Thursday, October 17, 2013

Fire: The Mother of All Fear

I was mesmorized by the flames in the cast iron barrel stove. "Study the fire," our friend Dago urged.

Perched on the cast iron picnic bench, I let myself go into its mind. Primitive. Raw energy. Cleansing. Tall flames licked sticks, then hunkered down, got serious, and had their way with logs. I shuddered to think what they could do to a house, a car, a person. Suffocation or water could stop it, but it would sizzle resistence to its end. Maybe the smoke off it made designs like clouds make shapes. I didn't see what Dago did.

Fire has a purpose. Animals eat ashes for salt and minerals. Ashes and lye make soap. It kept us warm, heated our teakettle on the cookstove, and baked Mom's bread. She knew exactly how many cobs it took to make a perfect angel food cake. My first encounter with fire was when I was a pre-schooler. It was my job to reach into the cob basket and pick out those with kernels of corn left on. Mom lifted the stove lid for me to add cobs one at a time to "feed the fire," she said. All was well until I rested my wrist on the stove. Ouch!!! An inch by 3/4 inch blister shot up. I ran outside to show Daddy, slid face down in the mud, and peeled off my top layer of skin. I have a permanent ID on my left wrist. I learned respect for fire, and I continue to be educated by its blessings and dangers.

Each spring Daddy bought a hundred three-day old chicks and brought them home to the brooder house. Mom caught one and held it to my ear. Its cottony coat tickled me, and the chick talked to me, "Peep." Everyday I wanted to play with them. It wasn't long until they sprouted feathers and we couldn't catch them. One cold morning, Daddy looked out and saw too much smoke rising from the brooder house. He ran out to save them. Mom and I watched him carry the circular stove out and drop it in the snow. He came in breathless. No chicks died, but, the front fell off of his new leather jacket.
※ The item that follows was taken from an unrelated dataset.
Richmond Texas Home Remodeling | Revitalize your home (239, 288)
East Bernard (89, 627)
District #70 had a program every month. When I was nine, I broke my leg the first week of school and couldn't be in the program. Miss Anderson put a paper napkin bow in my hair, a candle in my hand, and stood me beside the piano. All went well until I turned my head and the napkin caught fire. Mom jumped out of the audience, ran to me, pulled the fire off my head and stomped it out. I was stunned but not hurt. She said when she saw me with the candle, she never took her eyes off me. Thank God!

The most disturbing fire was the one in our upstairs bedroom. Registers were opened to allow for heat rising off the oil stove. When our parents decided it wasn't enough, Daddy lit the fuel oil stove in our bedroom. It might not have bothered me, if I hadn't been able to see the flame through the glass on the front. I couldn't sleep. I was paralyzed. Somewhere in the deep recesses of my soul, I knew I'd been burned alive. A nightmare? My imagination? Or was it another time? another place? Wherever it came from, it is my mother of all fears.